• **THE TASK**: Render the data from the line with "Click the topmost 运输车辆 box" through the end as a JSON list of strings, one string per line, leaving out blank lines.

=-=-=

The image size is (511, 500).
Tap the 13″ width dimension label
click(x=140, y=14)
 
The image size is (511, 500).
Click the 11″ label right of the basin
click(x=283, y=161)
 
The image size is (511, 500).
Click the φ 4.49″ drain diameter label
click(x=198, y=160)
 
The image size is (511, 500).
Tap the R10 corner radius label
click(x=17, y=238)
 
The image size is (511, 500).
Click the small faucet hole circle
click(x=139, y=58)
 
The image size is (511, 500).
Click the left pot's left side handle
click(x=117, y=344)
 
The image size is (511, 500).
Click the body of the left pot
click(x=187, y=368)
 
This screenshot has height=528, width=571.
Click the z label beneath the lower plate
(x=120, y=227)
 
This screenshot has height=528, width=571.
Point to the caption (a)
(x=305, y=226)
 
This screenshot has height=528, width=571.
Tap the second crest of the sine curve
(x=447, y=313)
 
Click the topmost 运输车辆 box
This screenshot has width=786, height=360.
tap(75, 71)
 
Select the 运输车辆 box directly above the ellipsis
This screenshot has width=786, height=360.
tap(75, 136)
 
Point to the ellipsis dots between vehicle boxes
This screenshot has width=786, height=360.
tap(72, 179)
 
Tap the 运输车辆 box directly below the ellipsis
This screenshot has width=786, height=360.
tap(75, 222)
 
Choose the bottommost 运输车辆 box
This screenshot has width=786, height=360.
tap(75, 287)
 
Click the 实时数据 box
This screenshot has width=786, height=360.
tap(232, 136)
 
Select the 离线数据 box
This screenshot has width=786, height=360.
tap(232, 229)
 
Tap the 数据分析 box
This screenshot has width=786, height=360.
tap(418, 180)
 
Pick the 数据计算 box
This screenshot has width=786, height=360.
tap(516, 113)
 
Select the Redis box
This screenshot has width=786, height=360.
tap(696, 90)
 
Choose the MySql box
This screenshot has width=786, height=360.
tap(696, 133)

=-=-=

• **EXERCISE ANSWER**:
[
  "Click the topmost 运输车辆 box",
  "This screenshot has width=786, height=360.",
  "tap(75, 71)",
  "Select the 运输车辆 box directly above the ellipsis",
  "This screenshot has width=786, height=360.",
  "tap(75, 136)",
  "Point to the ellipsis dots between vehicle boxes",
  "This screenshot has width=786, height=360.",
  "tap(72, 179)",
  "Tap the 运输车辆 box directly below the ellipsis",
  "This screenshot has width=786, height=360.",
  "tap(75, 222)",
  "Choose the bottommost 运输车辆 box",
  "This screenshot has width=786, height=360.",
  "tap(75, 287)",
  "Click the 实时数据 box",
  "This screenshot has width=786, height=360.",
  "tap(232, 136)",
  "Select the 离线数据 box",
  "This screenshot has width=786, height=360.",
  "tap(232, 229)",
  "Tap the 数据分析 box",
  "This screenshot has width=786, height=360.",
  "tap(418, 180)",
  "Pick the 数据计算 box",
  "This screenshot has width=786, height=360.",
  "tap(516, 113)",
  "Select the Redis box",
  "This screenshot has width=786, height=360.",
  "tap(696, 90)",
  "Choose the MySql box",
  "This screenshot has width=786, height=360.",
  "tap(696, 133)"
]